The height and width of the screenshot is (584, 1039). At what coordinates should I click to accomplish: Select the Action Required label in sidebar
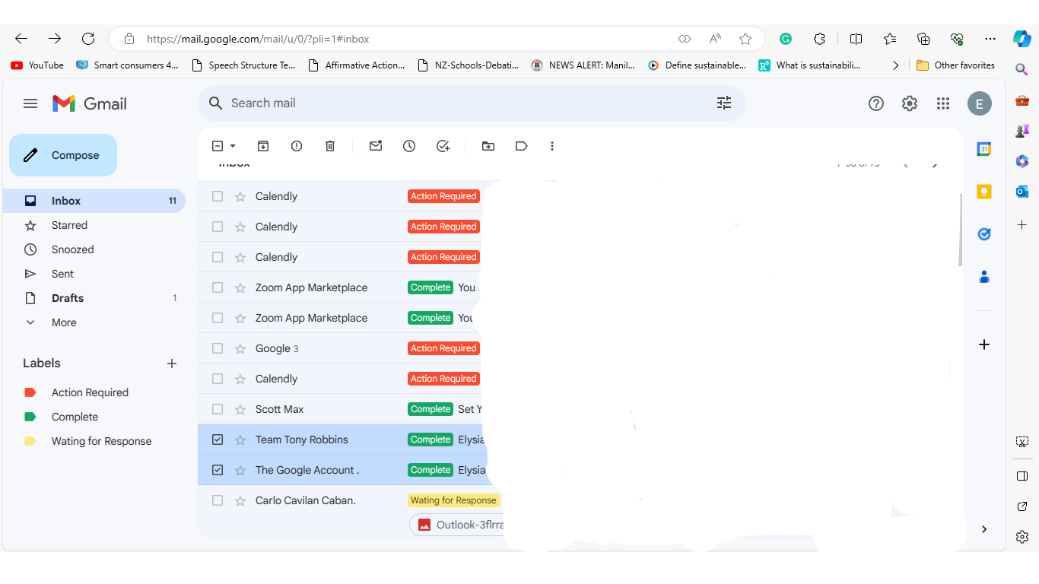click(x=90, y=392)
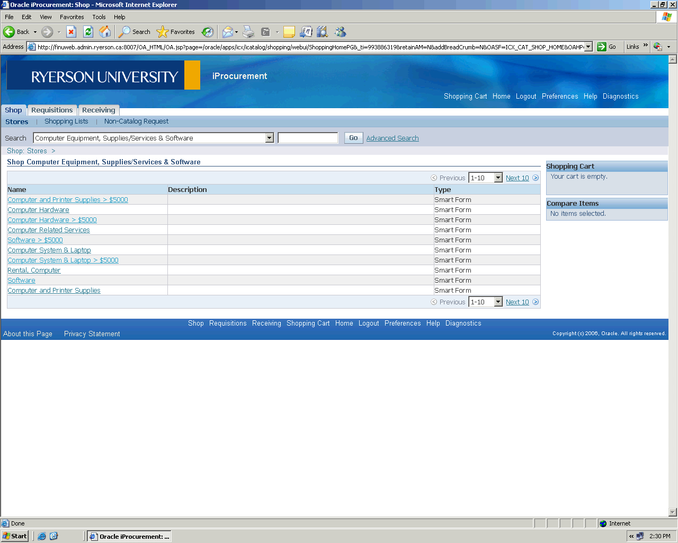
Task: Click the Print toolbar icon
Action: [x=248, y=32]
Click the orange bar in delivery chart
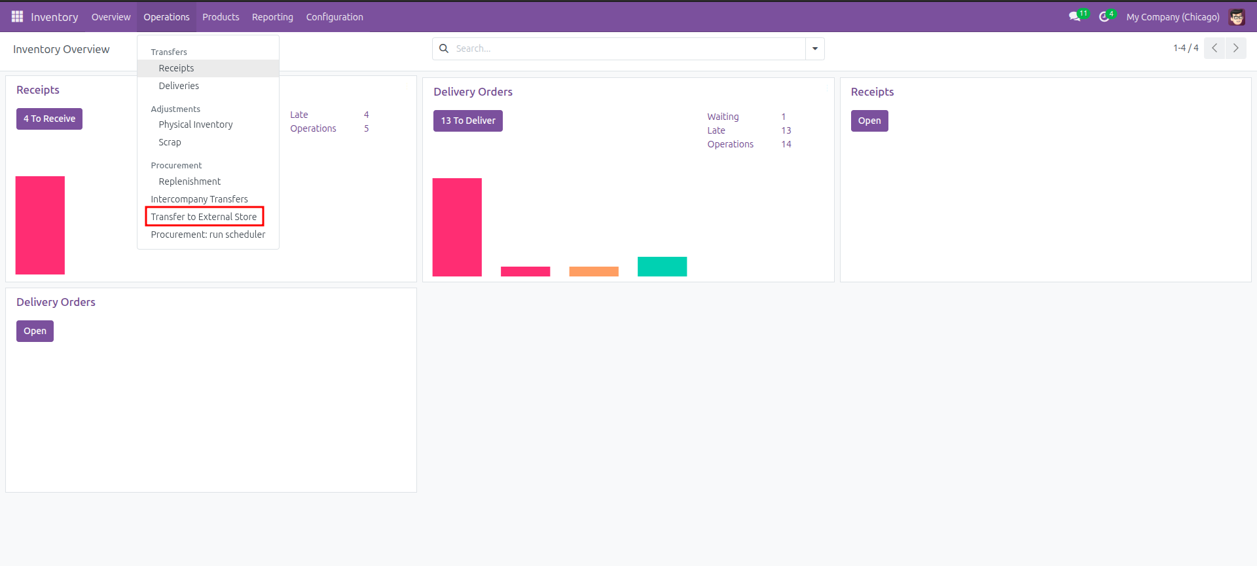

********

### [CHALLENGE]
Reproduce every item above word for word, leaving the pictures out.

### [RESPONSE TO THE TASK]
The height and width of the screenshot is (584, 1039). At what coordinates should I click to accomplish: Select the Action Required label in sidebar
click(x=90, y=392)
Task: Click the Print toolbar icon
Action: [x=248, y=32]
Click the orange bar in delivery chart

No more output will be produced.